Women in Physics: Dr. Shohini Ghose

June 14, 2017

This post is part of an ongoing series by Jenny Kliever about women in physics who have inspired others and contributed to the field in unique and impressive ways. The Canadian Journal of Physics will be publishing a special issue on women in physics in 2018. Keep up to date on all CJP activities by signing up for the CJP newsletter.

When Shohini Ghose was a young girl growing up in India, she wanted to be an astronaut. "The first Indian astronaut went to space when I was a child," she says, adding "I was immediately inspired." She also watched Star Trek with her brother every Sunday morning. “This had a huge influence on me.”

Combining this inspiration with the fact that she always excelled at mathematics and physics and never backed down from a challenge, she set her sights on studying the laws that govern the Universe.

For her undergraduate degree, Ghose adventurously moved across the world to Ohio’s Miami University in the United States. She started out with a major in mathematics but soon realized she wanted something more applied, so she took on physics as a second major. During her undergraduate degree she was offered a summer research position with Dr. Perry Rice at Miami University where she studied how atoms interact with a laser using simulations of quantum optics calculations. “It was a big moment of discovery for me,” she says. “It was exciting that I was doing something new that hadn’t been done before. It was my first taste of research and gave me confidence. My supervisor, who is still a mentor to me to this day, encouraged me to go to graduate school.” 

Ghose then moved to the University of New Mexico to start her graduate studies. While there she at times noticed some unequal treatment that favoured men over women in the physical sciences. 

“The classrooms were dominated by men. Professors would walk into the classroom and greet us with ‘good morning gentlemen.’ The professors wouldn’t ask me questions and I wouldn’t get invited to study groups. I felt alone and doubted whether I should even be there.”

After experiencing an act of outright sexual harassment from someone in the department, she was at a point where she seriously considered quitting. “Before making that decision, I gave myself one more term. Looking back on it, I think I was subconsciously looking for a reason not to quit because I loved physics so much, and that’s what kept me going.”

She then met the professor that would become her PhD mentor, Dr. Ivan Deutsch, who she describes as “amazing.” She realized the importance of good mentors during this time. “You do need mentors,” she says, “if you choose to follow your passions, the scientific challenges in the field are easier to face… it’s the rest you need support for.”

Ghose was very successful during her PhD. Her thesis, entitled Quantum and classical dynamics of atoms in a magneto-optical lattice, focused on how atoms interact with lasers. She found that at the quantum scale, atoms tunnel through barriers as if walking through a wall. Her PhD thesis laid the groundwork for the eventual experimental observations that were used to create the first ever “movie” of atoms exhibiting this behaviour. Her research also had applications to quantum information processing—the field of study that determines how we can use quantum physics to come up with new ways to communicate. “It’s a field that’s a little reminiscent of the teleportation in Star Trek,” Ghose says. 
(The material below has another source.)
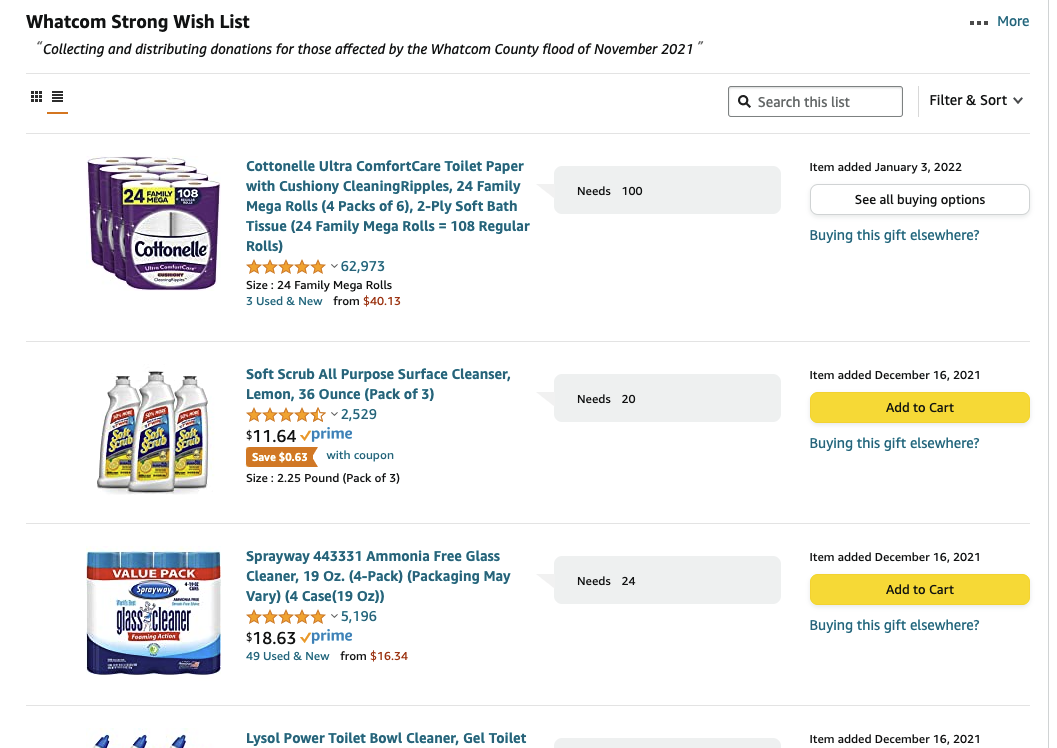Expand Sprayway rating breakdown chevron

click(334, 617)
In 2003, Ghose moved to Canada to start a post-doctoral fellowship at the University of Calgary. Only one year later, in 2004, she heard about an opening for an Assistant Professor at Wilfrid Laurier University (WLU) and saw it as her next challenge. “I was sure I wouldn’t get it as I did not have much post-doc experience at that point, but my supervisor encouraged me to apply and I thought it would be good practise for the future.” 
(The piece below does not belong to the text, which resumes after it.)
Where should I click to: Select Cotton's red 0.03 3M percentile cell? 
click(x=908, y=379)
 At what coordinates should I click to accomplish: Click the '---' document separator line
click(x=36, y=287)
She was offered the position and moved to WLU in Waterloo (Ontario, Canada) in 2005 where she continues to work today as a Professor. During her time at WLU, she has continued her work in the field of quantum physics studying topics such as quantum unpredictability—exploring whether atoms have a kind of butterfly effect where small changes cause big effects—and studying applications of quantum physics to quantum computing and teleportation. 

Ghose’s work has earned her many prestigious recognitions including the Sera Bangali award (2011) and the Mahatma Gandhi global achiever award (2014). She was named one of only two Canadian TED Fellows in 2014 and awarded the inaugural Kitchener-Waterloo (K-W) Oktoberfest Rogers Women of the Year in Science, Technology, Engineering and Math (STEM) in 2016. Ghose is also an Affiliate Member of the Perimeter Institute for Theoretical Physics, Affiliate Member of the Institute for Quantum Computing, Adjunct Professor at the University of Waterloo, and Member of the Guelph-Waterloo Physics Institute.
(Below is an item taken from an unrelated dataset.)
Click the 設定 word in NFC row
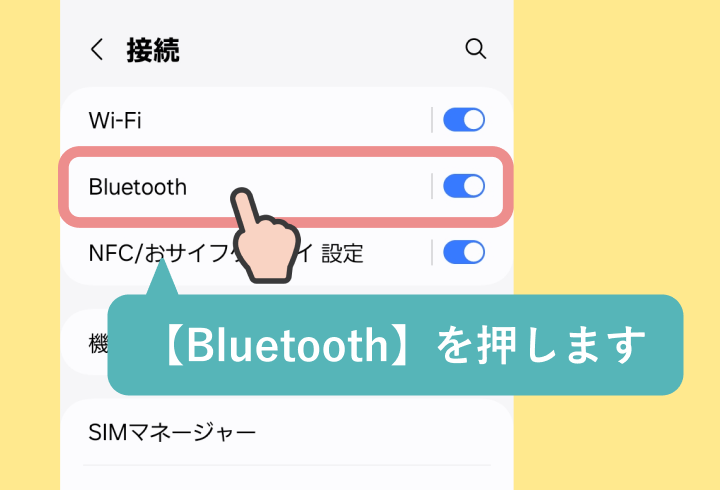The image size is (720, 491). [343, 253]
While at WLU, Ghose started really reflecting for the first time on her experience as a woman in physics. “I connected with other faculty and started thinking about what it means to be a woman in physics. I reflected on my process and thought that I am just one person—there are many other people with their own experiences. We can look at each person as a data point and collect evidence to accurately analyze the current status and develop evidence-based initiatives to address the issues.” 

Ghose started speaking to experts including natural scientists and social scientists about this topic. Her efforts eventually led her to found the Wilfrid Laurier Centre for Women in Science (WinS), which aims “to build a strong community for women in science through research, communication and action.” About the centre, Ghose says, “It’s a chance to build a community for young women in the field so that they feel supported and don’t risk abandoning their passion like I almost did.”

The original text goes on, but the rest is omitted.